Unterwegs mit Marko Schröter, vorbei an „Kaupen 6“

Fährmann Marko Schröter, sein Heimathafen ist ansonsten der Kleine Hafen am Spreeschlösschen, hilft an diesem Tag aus, um die zahlreichen Besucherinnen und Besucher nach Lehde zu staken. Mit ihm sind weitere etwa 50 Kolleginnen und Kollegen unterwegs, die am Ende des Tages geschätzte 3 500 Gäste gefahren haben werden. „Ich denke, ich werde, wie die anderen auch, fünf Mal hin und ebenso oft zurückfahren müssen. Anfangs geht es mit vollem Kahn hin und später wird es umgekehrt sein, dann müssen wir die Besucher der Lehder Freilandmuseums wieder abholen“, erklärt er seinen ersten Gästen. Kraftvoll schiebt Marko Schröter seinen vollbesetzten Kahn durch das stellenweise dünne Eis. Mit sinkenden Temperaturen am Abend hatten die Fährleute zunehmend mit der Eisbildung am Rudel zu tun, eine neue Erfahrung für manche Fährleute. Bei der Ausfahrt winkt ihnen Hafenkapitän „Hermann Petersen“ (Matthias Ullrich) nach. Er kommt aus dem sächsischen elbnahen Niedervogelgesang, „was mich allein schon deshalb zum Spree-Kapitän erhebt“, wie er Neugierigen auf deren Nachfrage erklärt.
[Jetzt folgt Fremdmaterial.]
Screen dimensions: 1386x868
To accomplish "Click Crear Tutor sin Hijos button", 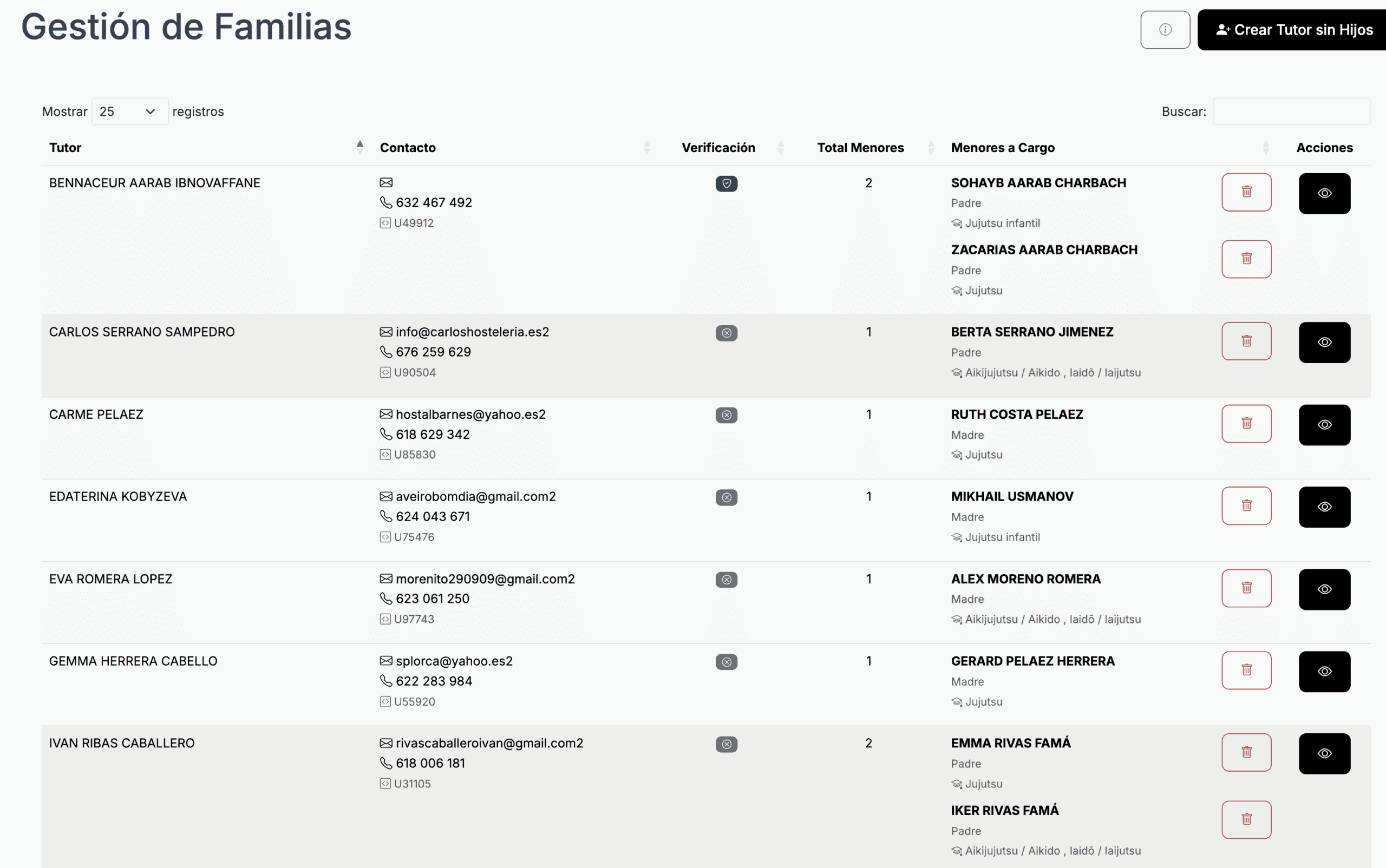I will [1293, 30].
Kerstin Rohrbeck war mit ihrem Mann aus Magdeburg angereist und ist von der Winterlandschaft fasziniert: „Wir sind mit dem Wohnmobil auf dem Lübbenauer Campingplatz, wo wir schon im Sommer eine Woche zugebracht haben. Der Winter und zudem noch die Vorweihnachtszeit, vermitteln einen ganz anderen Eindruck vom Spreewald – schön, dass es solch eine Möglichkeit gibt, ihn mal ganz anders kennenzulernen!“

Am Eingang zum Freilandmuseum hackt Oliver Wegendorf Erlenholz und erklärt den Städtern, dass dies früher eine der selbstverständlichsten Arbeiten auf dem Land war, wenn man es warm haben wollte. Der gesamte begehbare Museumsbereich war mit Stroh und Holzschnitzel abgedeckt, um die Rutschgefahr auf dem hier und da vorhandenen Eis zu minimieren. Eine Besucherin war jedoch der Meinung, dass „man die Holzstufen an den Brücken hätte abföhnen müssen“, was bei ihrer Begleitung und den Umstehenden doch ein wenig Kopfschütteln auslöste.
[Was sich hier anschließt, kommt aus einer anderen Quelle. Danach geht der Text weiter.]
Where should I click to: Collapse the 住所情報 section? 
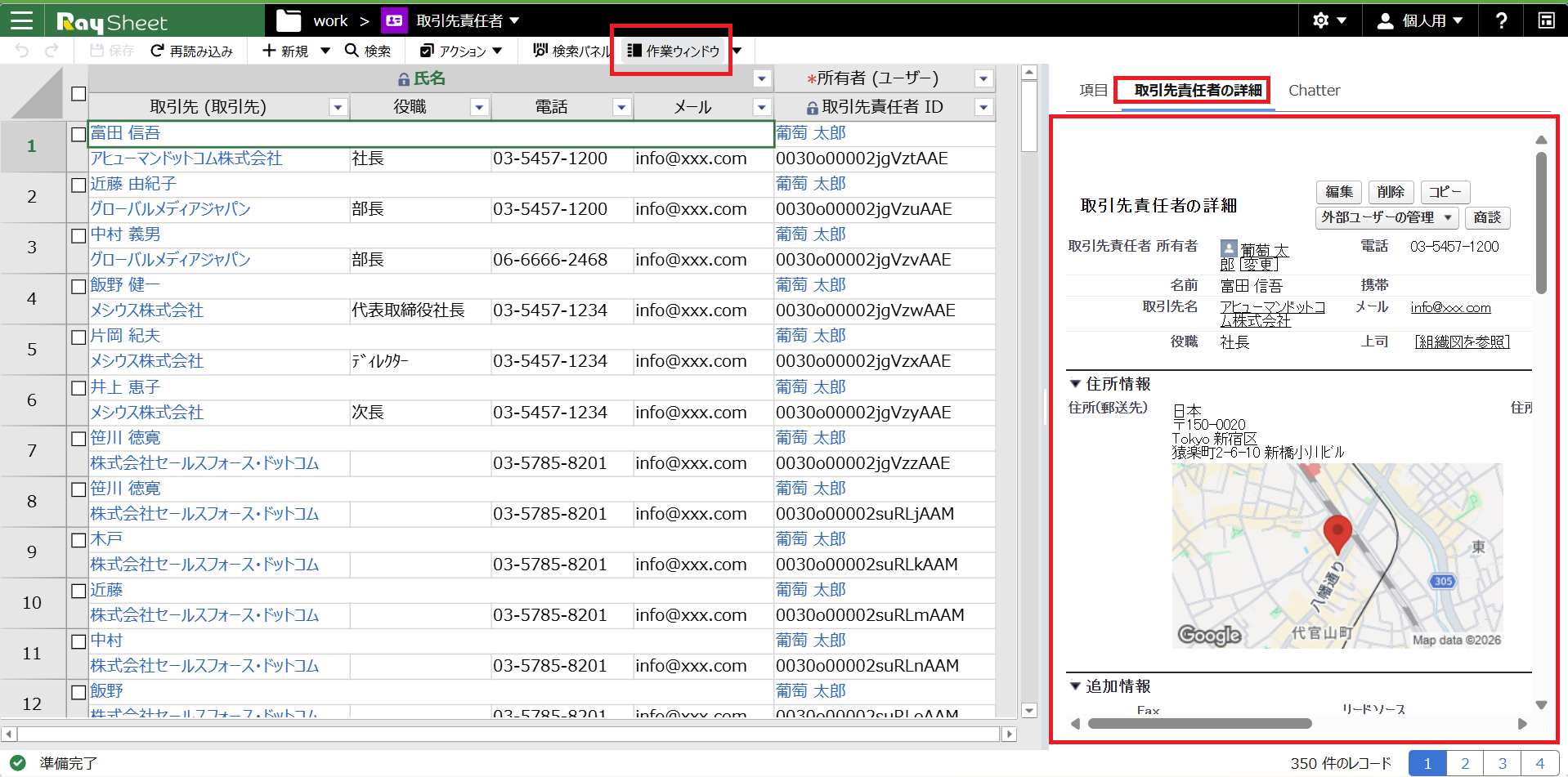pyautogui.click(x=1075, y=383)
In den Häusern und auf dem Gelände ging es traditionell weihnachtlich zu, zahlreiche Stände boten an, was sich als Geschenk eignete oder Hunger und Durst stillen konnte. Enrico Jank bot Hochprozentiges an und war anfangs ein wenig skeptisch: „Die Leute haben schon viel Geld bezahlt, um überhaupt auf den Markt zu gelangen – ob sie dann noch gewillt sind, für meine Produkte Geld auszugeben …? Doch ich wurde vom Gegenteil überzeugt“, erzählt er, während er einer Oberlausitzer Besuchergruppe Spreewaldlikör zum Probieren anbot. Mario Krause aus „Äberschbach“ lobte diesen über alle Maßen in seinem mit vielen „R’s“ gespickten Dialekt.

Zwischen den Besuchern waren der Spreewälder Nikolaus, auch Rumpodich genannt, unterwegs und verteilte aus dem großen Sack Geschenke an die „lieben“ Kinder. Das Jänschwalder Bescherkind ging mit der Begleitfrau Grit Stahlberg umher, um schweigend und die Rute auf die Schulter auflegend, Glück- und Segenswünsche zu verteilen. Das Schweigen ist dem Umstand geschuldet, dass in der Zeit der Wintersonnenwende die bösen Geister ihr Unwesen treiben und diese Wünsche nicht hören dürfen – so die Überlieferung.

Die Geschwister Daniela und Thomas Schwalbe vom Dresdener Wandertheater hatten es nicht einfach, ihren Leiterwagen durch die vielen Menschen zu ziehen. Stammbesucher der Veranstaltungen im Lehder Freilandmuseum kennen die beiden und ihren Unterhaltungswert. Wenn sie nicht gerade „Frau Holle“ geben, sind sie als „Geschwister Reibach“ unterwegs und preisen lautstark an: „Hier bei uns bekommen sie alles, was sie Weihnachten nicht brauchen, höchstens danach!“ Ihr Verkaufsschlager wäre angeblich eine Diätpfanne mit lediglich fünf Zentimeter Durchmesser.

Das Lübbenauer Wohnungsunternehmen WiS hat einen Fotopunkt eingerichtet: Wer will, kann zu der anderen „Frau Holle“ (Anne-Sophie Herzberg) ins Bett steigen und sich fotografieren lassen, wovon der Fitnessclub Niesky reihenweise Gebrauch machte.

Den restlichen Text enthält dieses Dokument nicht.